MGM bondholders are continuing to favor a plan by Spyglass Entertainment principals Gary Barber and Roger Birnbaum to take over the debt-laden studio despite a last-minute play to merge with Lionsgate, according to insiders in the deals.
Debtholders led by JP Morgan’s John Miller and Alan Levine apparently feel comfortable with Barber and Birnbaum, and are worried that Carl Icahn is too much of a wild card to switch directions at this stage.
Icahn is indeed a wild card, but it’s hard to see how the lenders stuck underwater with $4 billion in MGM debt can miss the benefits of a deal with Lionsgate over Spyglass.
Spyglass will offer production experience. That’s about it.
Lionsgate offers a library of its own and a seasoned sales division experienced at monetizing it. It has a full-blown management team, a television production division, a movie production division, marketing, publicity and full-service distribution.
This is not a difficult equation, honestly.
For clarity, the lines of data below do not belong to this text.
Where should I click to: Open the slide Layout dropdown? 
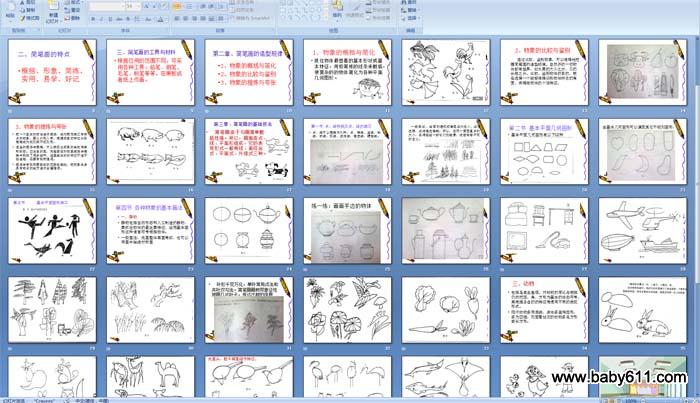pyautogui.click(x=77, y=3)
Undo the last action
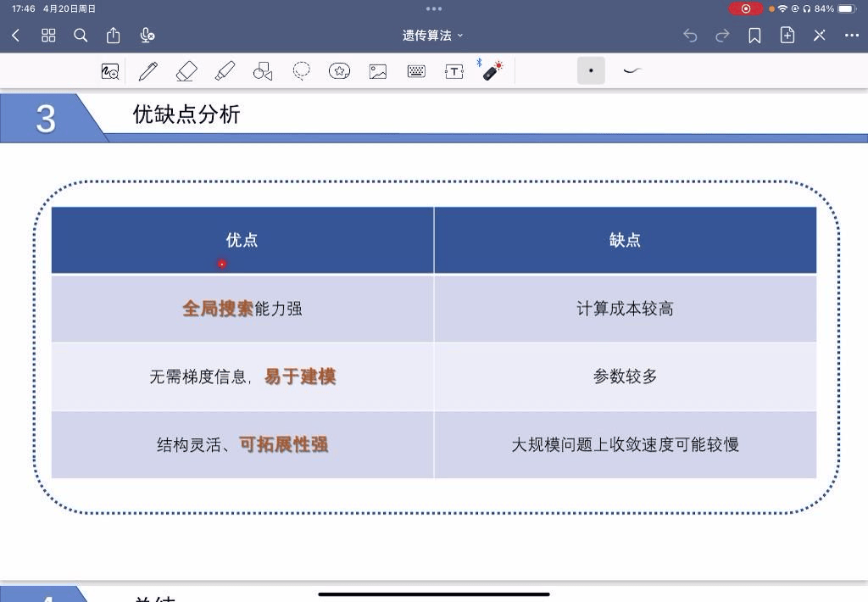Image resolution: width=868 pixels, height=602 pixels. click(x=690, y=36)
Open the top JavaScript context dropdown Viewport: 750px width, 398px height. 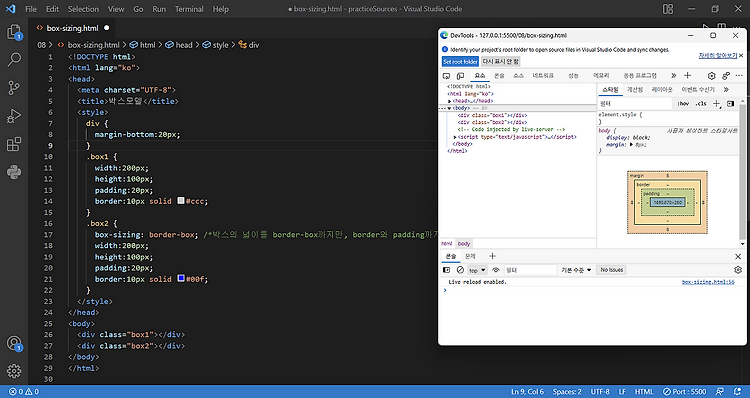(x=477, y=270)
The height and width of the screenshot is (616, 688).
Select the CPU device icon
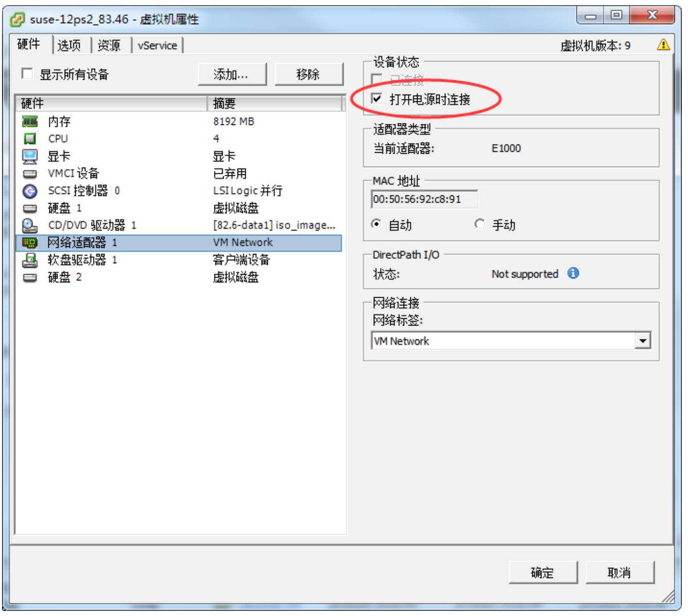pyautogui.click(x=31, y=139)
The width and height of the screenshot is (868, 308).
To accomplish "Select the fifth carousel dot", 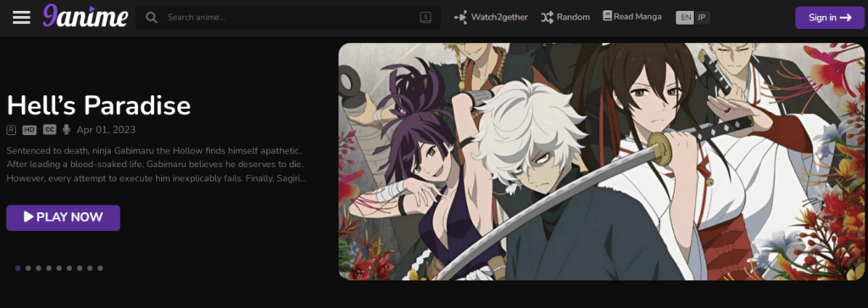I will pos(59,268).
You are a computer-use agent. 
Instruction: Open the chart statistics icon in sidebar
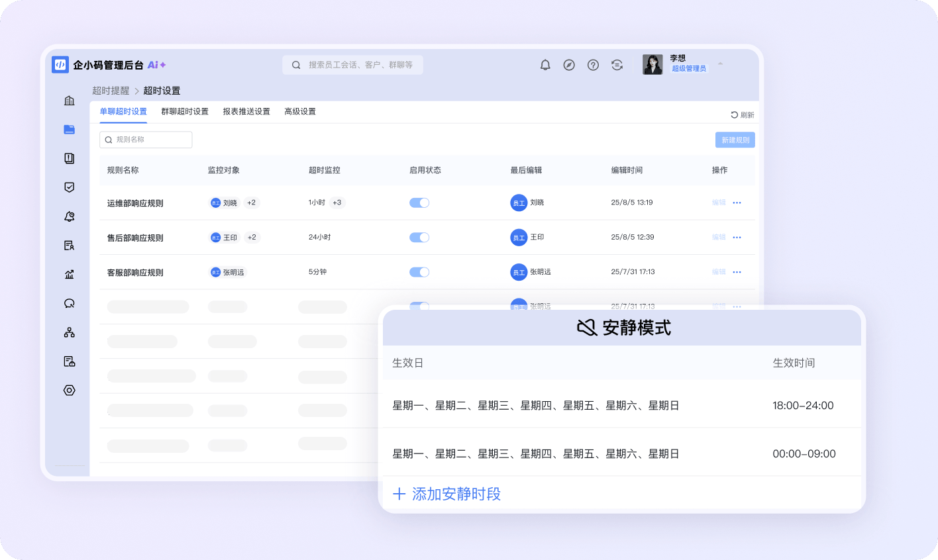[70, 275]
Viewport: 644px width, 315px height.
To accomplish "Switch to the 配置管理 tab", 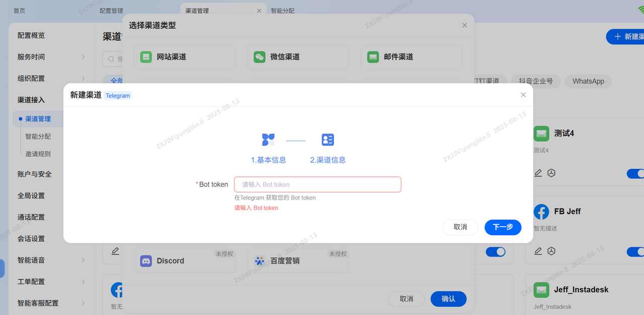I will point(111,11).
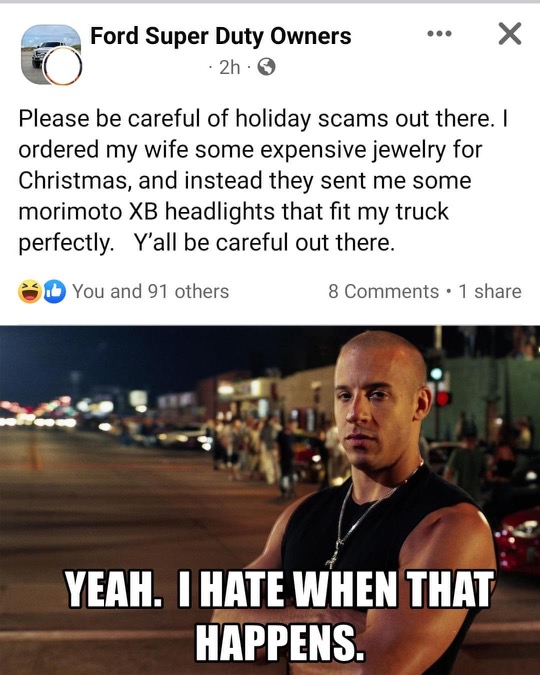The image size is (540, 675).
Task: Click the red car in the meme photo
Action: 517,540
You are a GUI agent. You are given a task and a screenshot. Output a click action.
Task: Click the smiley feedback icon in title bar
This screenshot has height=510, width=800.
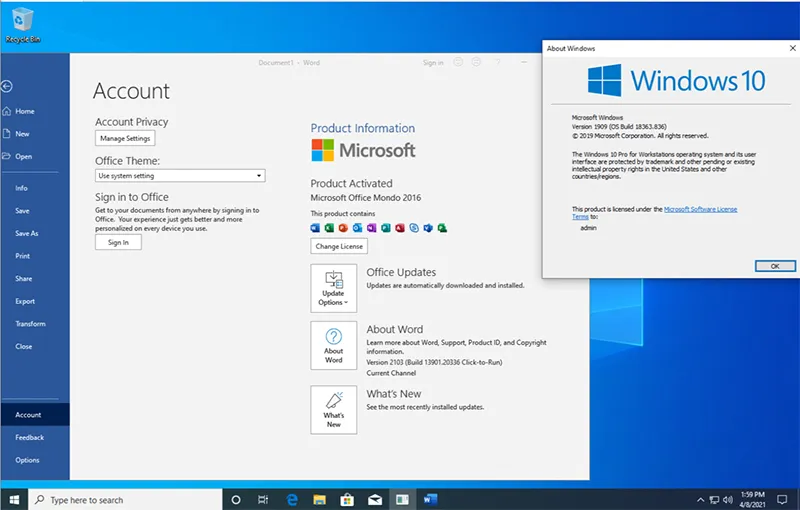457,62

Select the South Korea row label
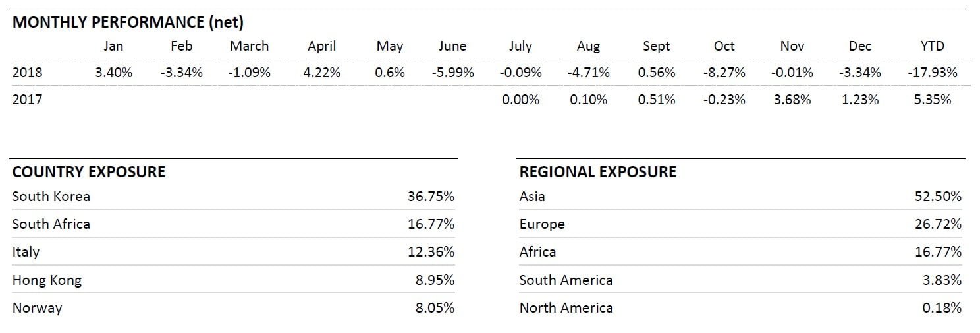(x=51, y=197)
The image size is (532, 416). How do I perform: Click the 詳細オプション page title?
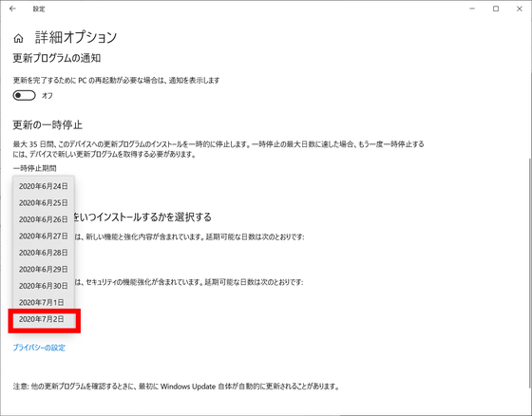coord(76,37)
Even the stubborn Icahn figured it out. He owns 33% of Lionsgate, and another approximately 13% of MGM debt. He’s also a major shareholder in Blockbuster, which after emerging from bankruptcy is likely to relaunch itself as a major digital player in the home entertainment space.
That’s a three-way punch that can boost MGM. And if Spyglass comes in, who will bring the capital to make new movies?
Meanwile Icahn is working overtime to influence the outcome of the MGM vote. On Thursday, he announced that he will buy debt from the studio’s creditors provided they vote against Spyglass' prepackaged bankruptcy plan.
But the strongarming may not work. Apparently the bondholders feel like they can control Barber and Birnbaum, and they know they can’t control a mercurial – and oft-times dangerous – corporate raider like Icahn.
The MGM vote is scheduled for Oct. 29, so we’ll know soon enough.